IPCC Fourth Assessment Report: Climate Change 2007
Climate Change 2007: Working Group III: Mitigation of Climate Change Other modelling studies

Bollen et al. (2004), using Worldscan (a global CGE model), consider the consequences of post-Kyoto policies seeking a 30% reduction for Annex B countries below 1990 levels by 2020. They do not include the CDM, sinks or induced technological change in the modelling. Like most studies, they find dramatically lower costs when global trading occurs. With only Annex I countries participating in emissions trading, the high-growth benchmark case shows an allowance price of about 130 US$(2000)/tCO2, and a 2.2% reduction below baseline for Annex I GDP. With global trading, the allowance price is about 17 US$(2000)/tCO2 and there is a much lower loss of 0.6% in GDP. In a more modest scenario that focuses exclusively on maintaining the current Kyoto targets for all Annex B countries, Russ, Ciscar, and Szabo (2005) estimate a 7 US$(2000)/tCO2 price and a 0.02–0.05% GDP loss in 2025 with global trading (using the POLES and GEM-E3 models).
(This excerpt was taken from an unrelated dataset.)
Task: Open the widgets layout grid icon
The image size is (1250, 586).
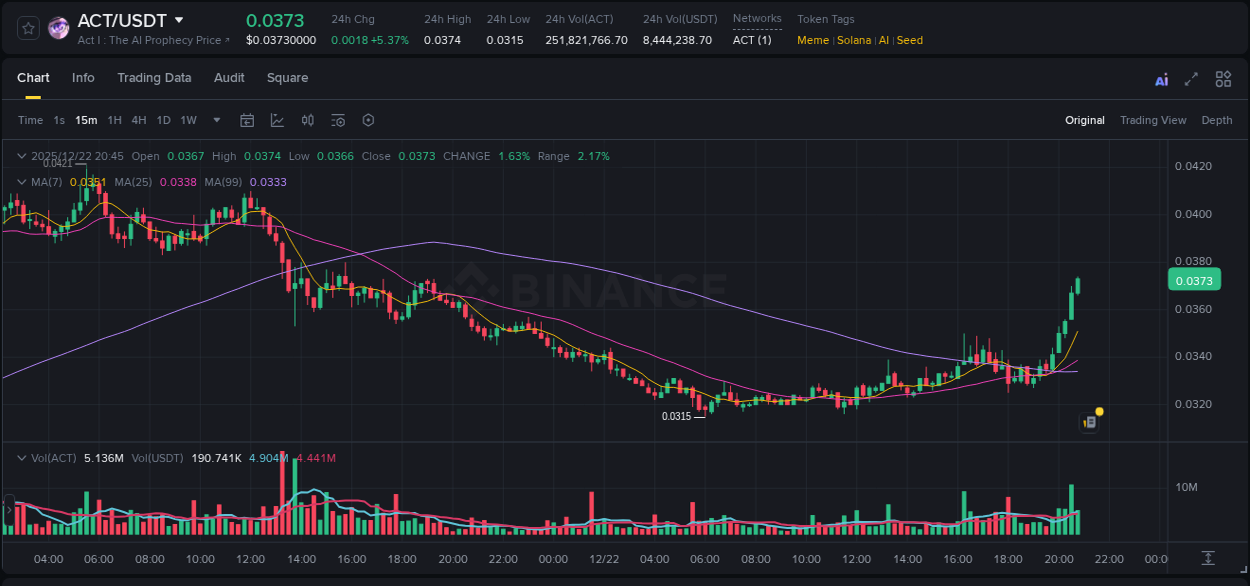Action: pyautogui.click(x=1223, y=78)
A number of other studies consider post-Kyoto impact out to 2025 or 2050 based on approaches to stabilization, typically at 550 ppm CO2-eq (category III of Table 3.10) (longer-term strategies are discussed in Chapter 3; discussions of policy mechanisms are covered in Chapter 13). For example, Den Elzen et al. (2005), using the IMAGE-FAIR modelling system, show that different assumptions about business-as-usual emission levels and abatement cost curves lead to a range of marginal costs of between 50 US$ and 200 US$/tCO2-eq and of total direct abatement costs of between 0.4 and 1.4% of world GDP in 2050, consistent with a recent EU report (EEA, 2006).
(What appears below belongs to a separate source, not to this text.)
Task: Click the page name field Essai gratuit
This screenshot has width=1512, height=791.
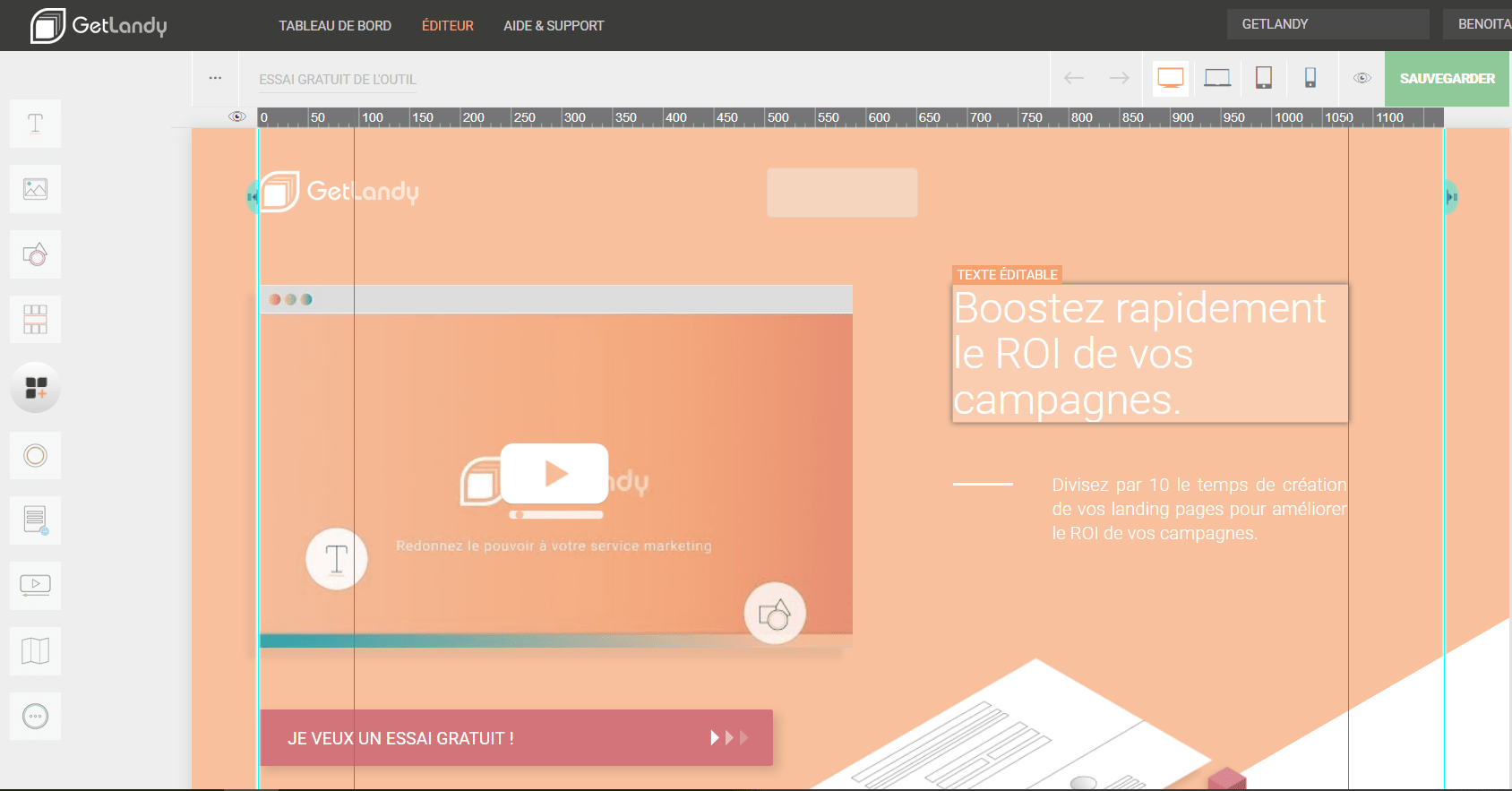Action: tap(338, 80)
The Stern Review (2006), which was commissioned by the UK Treasury, also considers a range of modelling results. Drawing on estimates from two studies, it reports the costs of an emissions trajectory leading to stabilization at around 500–550ppm CO2-eq. One of the two studies (Anderson, 2006) calculates estimates of annual abatement costs (i.e. not the macro-economic costs) of 0.3% of GDP for 2015, 0.7% for 2025 and 1% for 2050 from an engineering analysis based on several underlying reports of future technology costs. His uncertainty analysis, exploring baseline uncertainties about technology costs and fuel prices, shows a 95% prediction range of costs from –0.5% to +4% of GDP for 2050. The other study is a meta-analysis by Barker et al. (2006a) and looks at the macro-economic costs in terms of GDP effects. The study aims to explain the different estimates of costs for given reductions in global CO2 in terms of the model characteristics and policy assumptions adopted in the studies. With favourable assumptions about international flexibility mechanisms, the responsiveness and cost of low-carbon technological change, and tax reform recycling revenues to reduce burdensome taxes, costs are lowered, and in some cases become negative (i.e. GDP is higher than baseline).

In summary, various post-2012 Kyoto studies have been completed since the TAR. Nearly all those focusing on 550 and 650 ppm CO2-eq stabilization targets (Categories B and C, Table 3.10) with a 5–40% reduction in global CO2 below baseline by 2030, find total costs of about 1% or lower of global GDP by 2030. The critical assumption in these studies is global emissions trading, but there is limited consideration of multi-gas stabilization and endogenous technological change across the studies, and no co-benefits. The few studies with baselines that require higher CO2 reductions to achieve the targets require higher carbon prices and report higher GDP costs. As noted in Sections 11.5 (induced technological change), (multi-gas approaches), and 11.8.1 (co-benefits), these considerations all tend to lower costs or provide non-climate benefits, perhaps substantially.